Личные письма трудно бывает (и рискованно) соотносить с теоретическими сочинениями того же автора, а эти последние вовсе не равноценны художественным произведениям. Использовать личные документы для понимания объективного смысла произведений художника есть дело крайне деликатное. Но что касается Кандинского, то его письма несомненно сходны с его учеными и философскими сочинениями, с его стихотворениями и пьесами в одном отношении.
Он постоянно размышляет о том, отчего и как не складываются личные отношения, почему общество не умеет жить гармонично, что мешает научной мысли добираться до сути вещей и как ошибается искусство, когда пытается решать творческие вопросы своими традиционными академическими способами.
Кандинский в молодости — вечно встревоженный, вечно недовольный человек. Он недоволен собой и другими, он досадует на себя и окружающих, на власть и на церковь, он не удовлетворен общественными порядками и обычаями.
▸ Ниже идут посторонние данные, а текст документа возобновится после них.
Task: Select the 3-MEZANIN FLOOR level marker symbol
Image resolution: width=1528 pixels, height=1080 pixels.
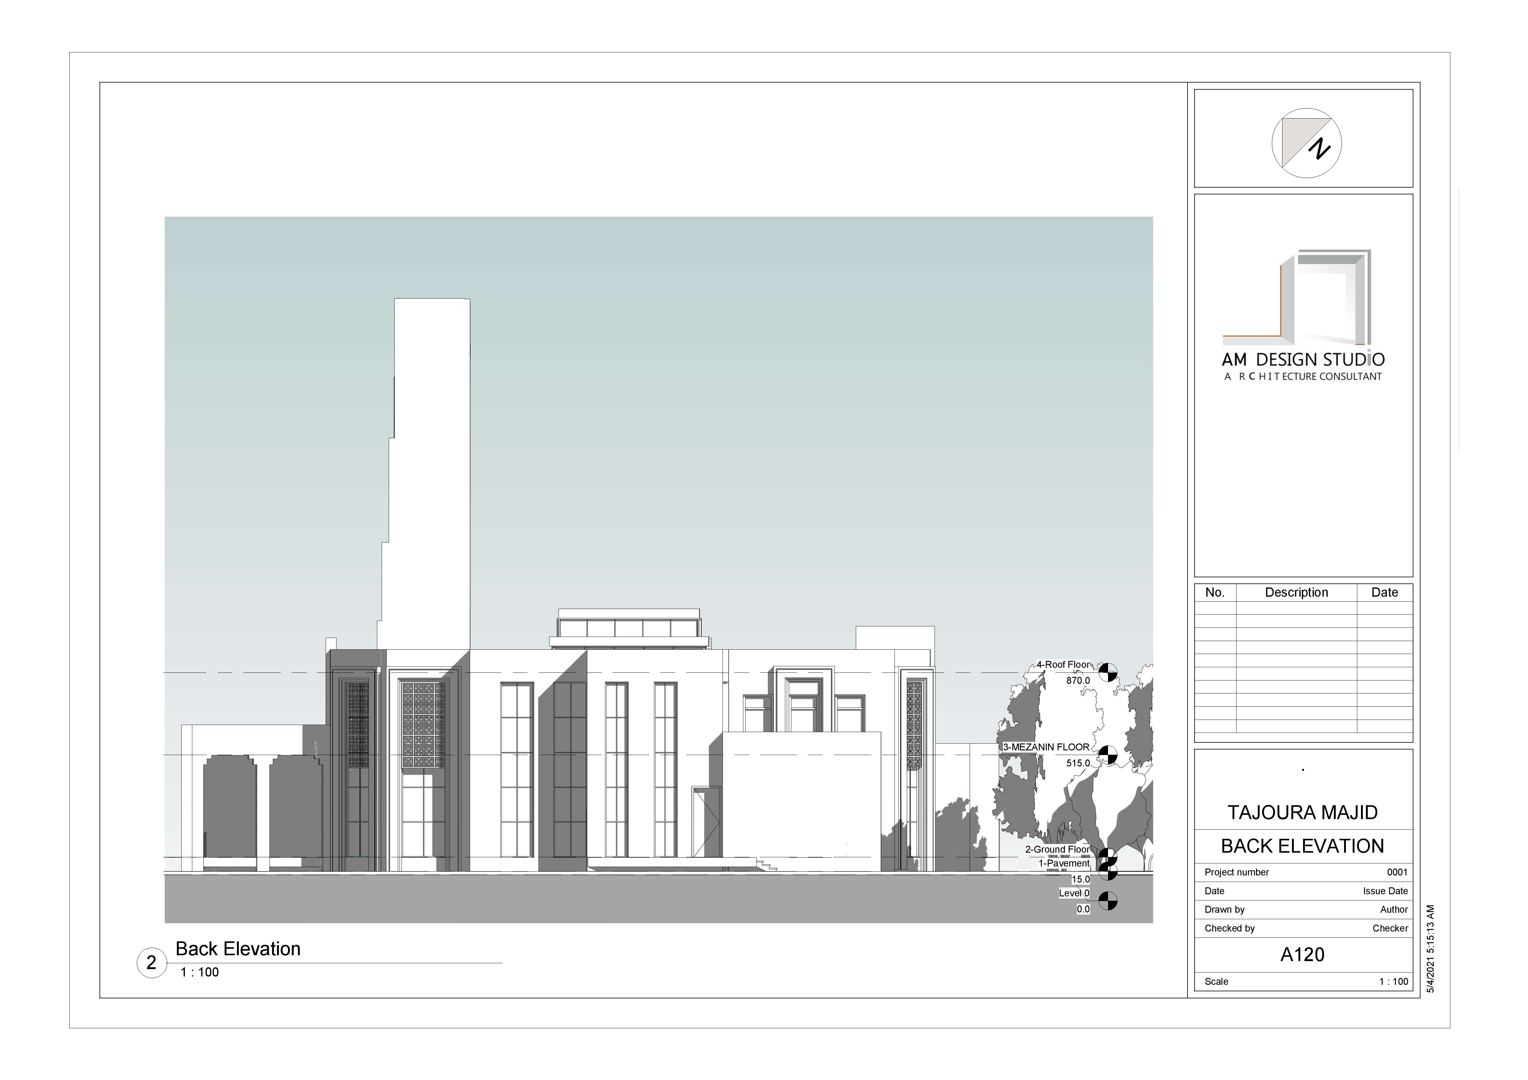Action: [1107, 755]
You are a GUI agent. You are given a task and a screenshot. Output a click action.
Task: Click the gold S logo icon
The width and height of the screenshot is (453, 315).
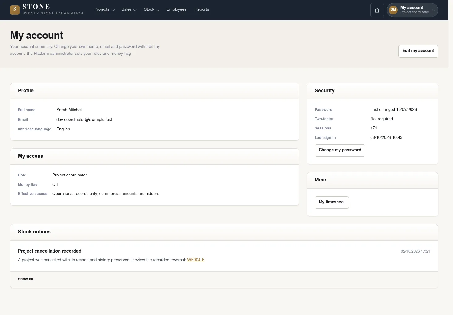coord(15,10)
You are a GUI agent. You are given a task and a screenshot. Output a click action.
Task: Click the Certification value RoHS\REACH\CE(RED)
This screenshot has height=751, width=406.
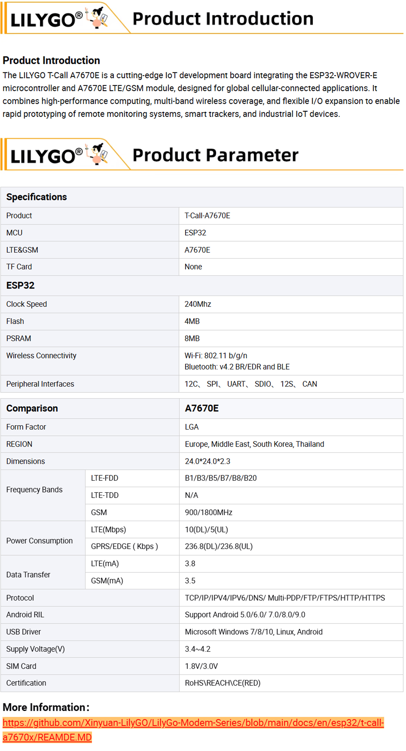tap(222, 683)
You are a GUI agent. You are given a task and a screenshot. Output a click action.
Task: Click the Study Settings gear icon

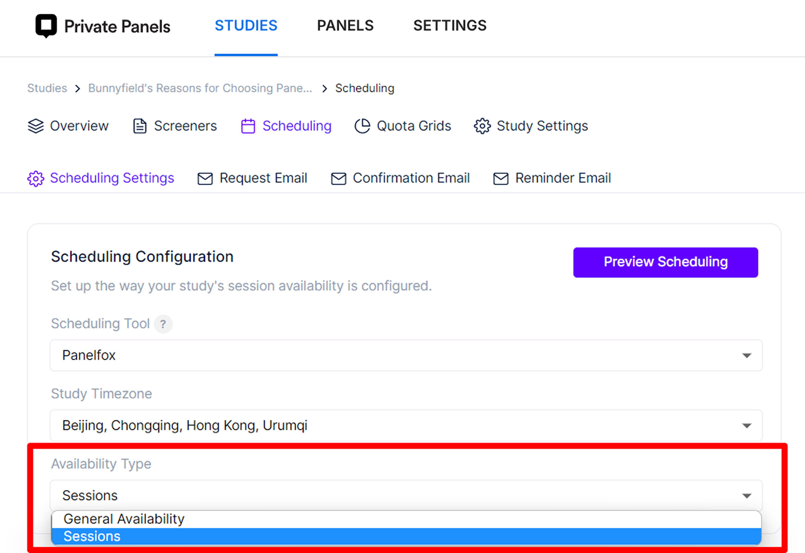tap(482, 126)
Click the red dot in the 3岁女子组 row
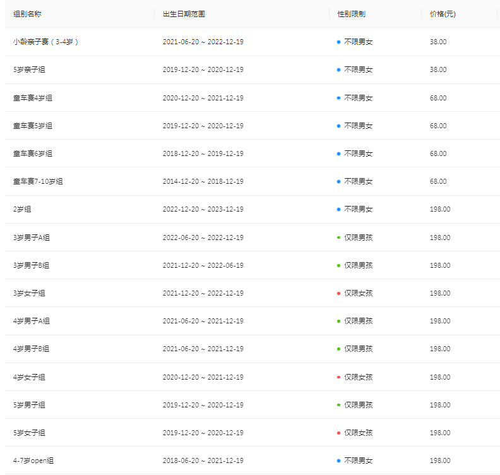 (x=339, y=293)
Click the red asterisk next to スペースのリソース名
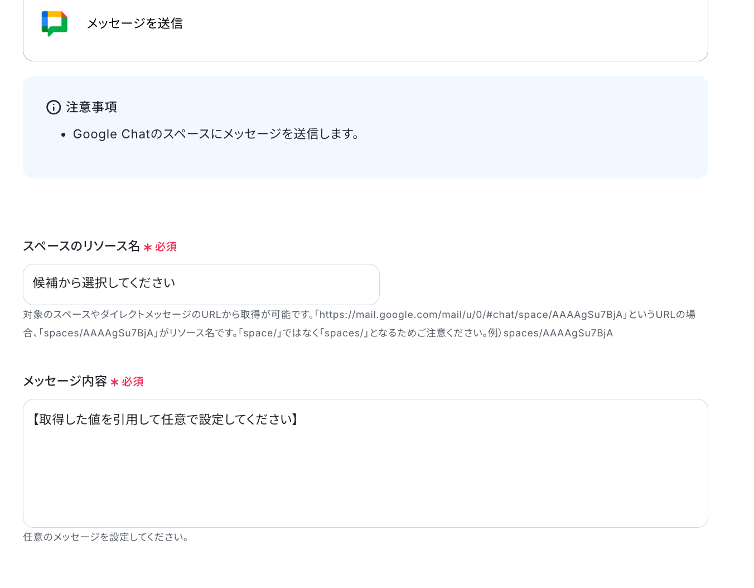 [x=148, y=247]
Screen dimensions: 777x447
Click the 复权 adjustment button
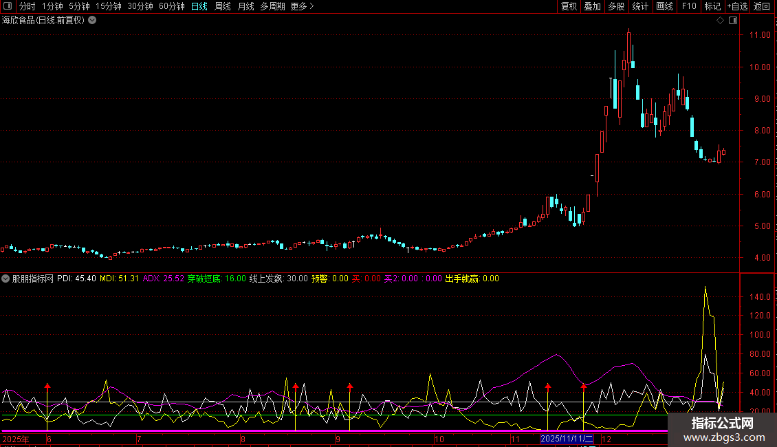coord(569,6)
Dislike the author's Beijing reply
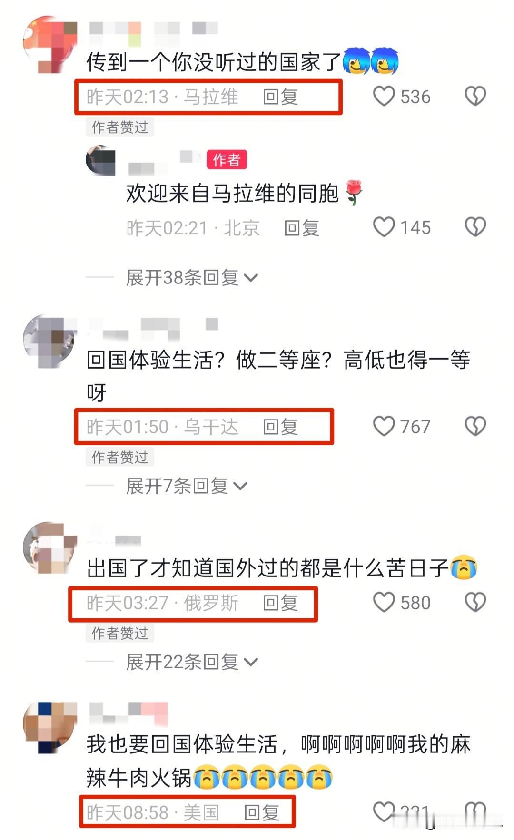This screenshot has width=514, height=840. tap(475, 227)
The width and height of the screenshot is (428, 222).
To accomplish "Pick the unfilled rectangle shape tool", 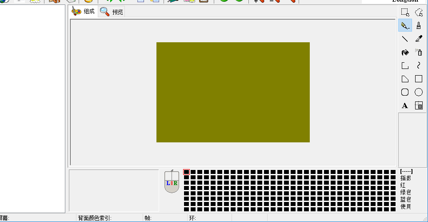I will [x=418, y=79].
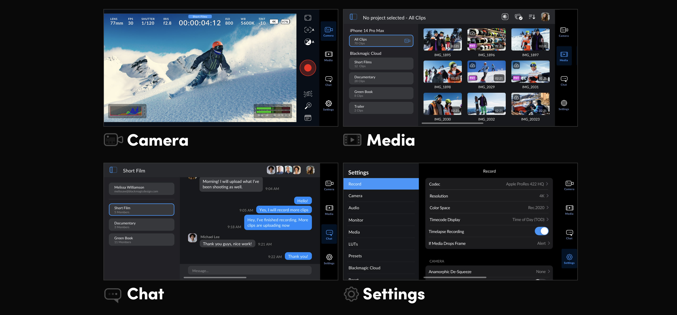Tap the red record button
Viewport: 677px width, 315px height.
tap(307, 68)
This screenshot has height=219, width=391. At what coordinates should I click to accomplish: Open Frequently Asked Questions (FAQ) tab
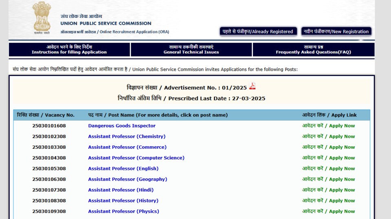(314, 50)
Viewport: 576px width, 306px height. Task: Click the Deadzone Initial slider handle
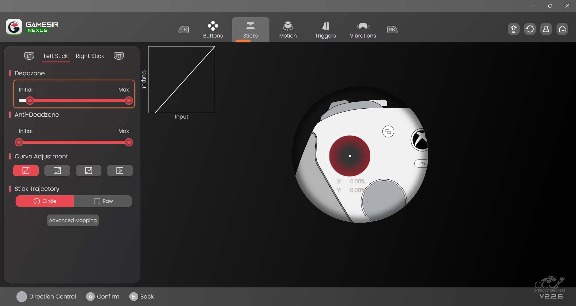coord(30,101)
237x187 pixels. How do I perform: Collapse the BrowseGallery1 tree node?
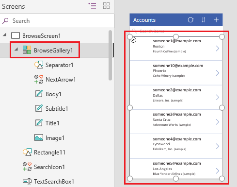(x=16, y=49)
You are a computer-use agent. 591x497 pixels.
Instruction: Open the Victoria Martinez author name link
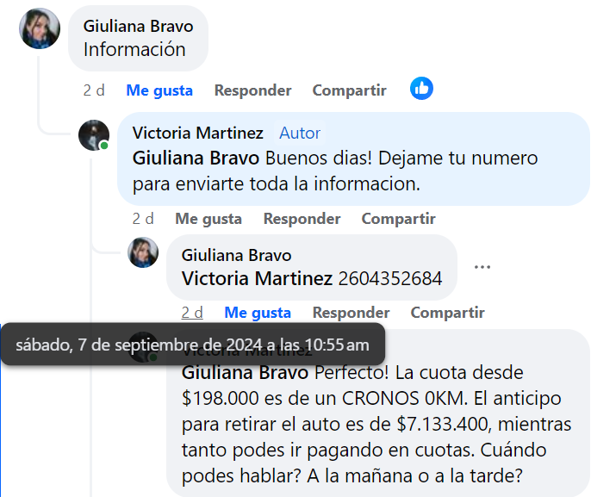pyautogui.click(x=198, y=133)
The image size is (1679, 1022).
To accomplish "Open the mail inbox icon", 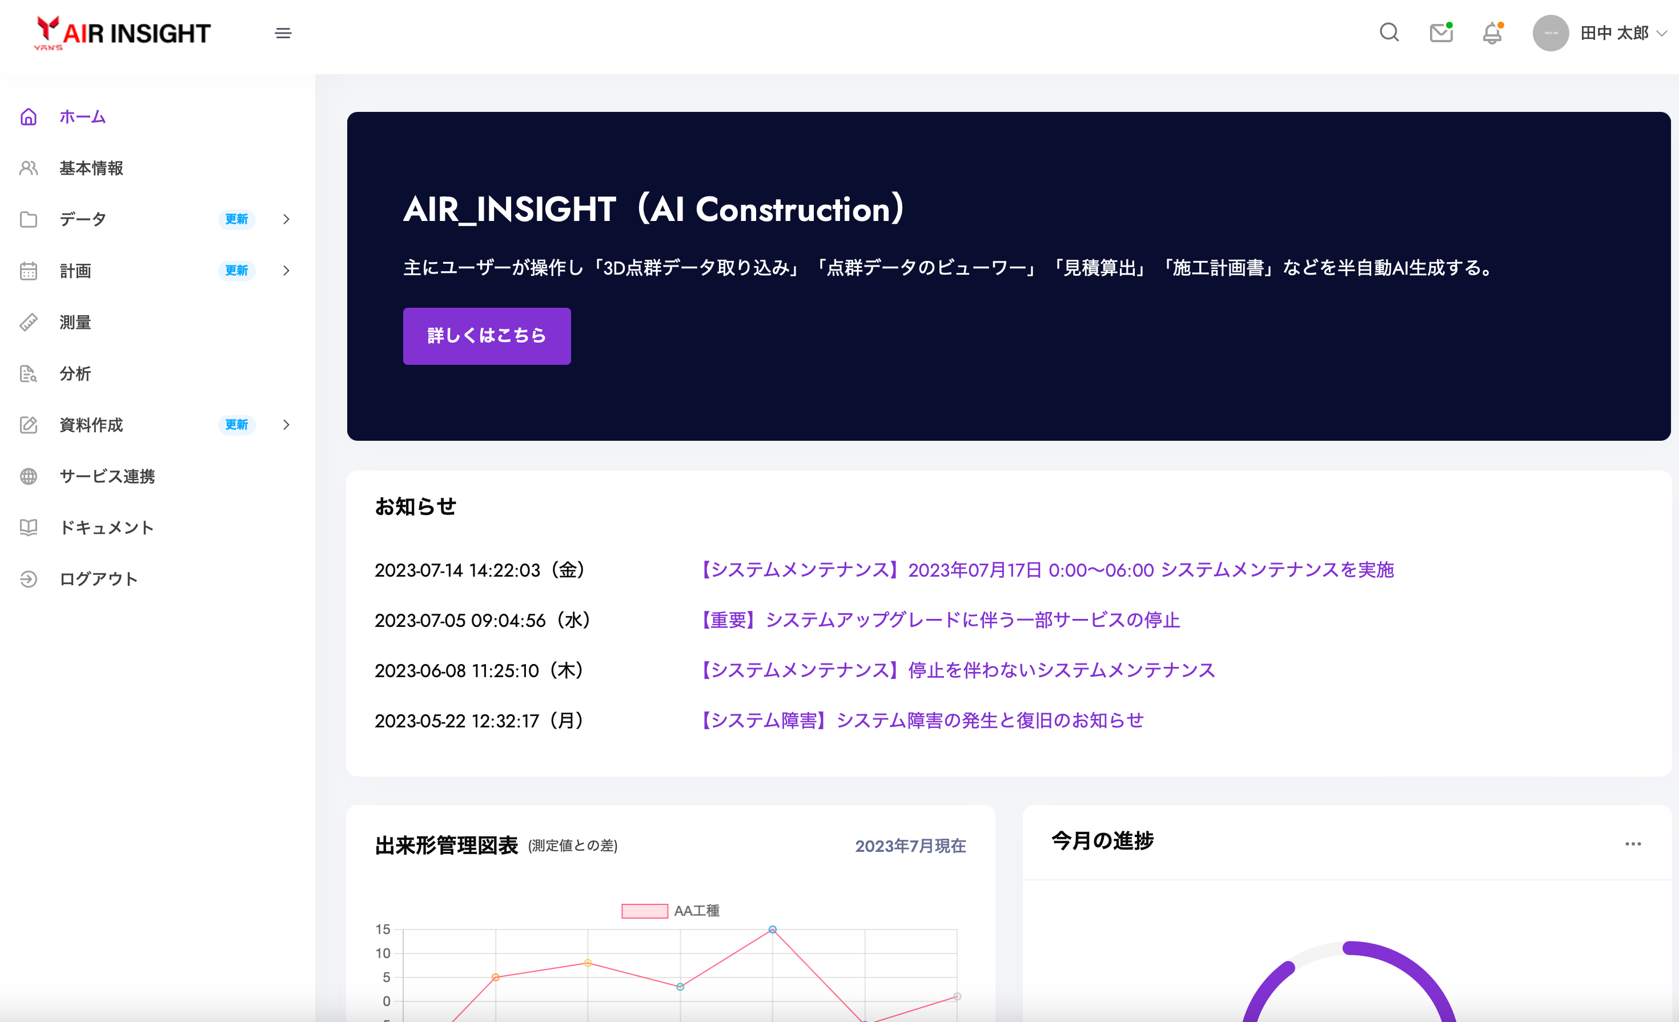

Он не всегда способен отдать себе отчет в причинах своей тревоги, своей неудовлетворенности, своего недовольства. Он не может не изливать душу в своих текстах — как личных, так и предназначенных для печати. Он размышляет о том, как живет душа и куда двигается творческая энергия, именно по той причине, что
Среди русских философических писателей конца XIX века мы найдем целую плеяду мастеров, которые изобразили российскую реальность как темную бездну, как «катастрофу творения», исторический провал. В таком роде писали и Василий Розанов (например, его книга «Русская церковь»), и Дмитрий Мережковский. Первого из названных выше Кандинский читал почти наверняка, а второго читал, без всякого сомнения. «Покаянный мессианизм» Мережковского (выражение Б. М. Соколова) был близок нашему живописцу.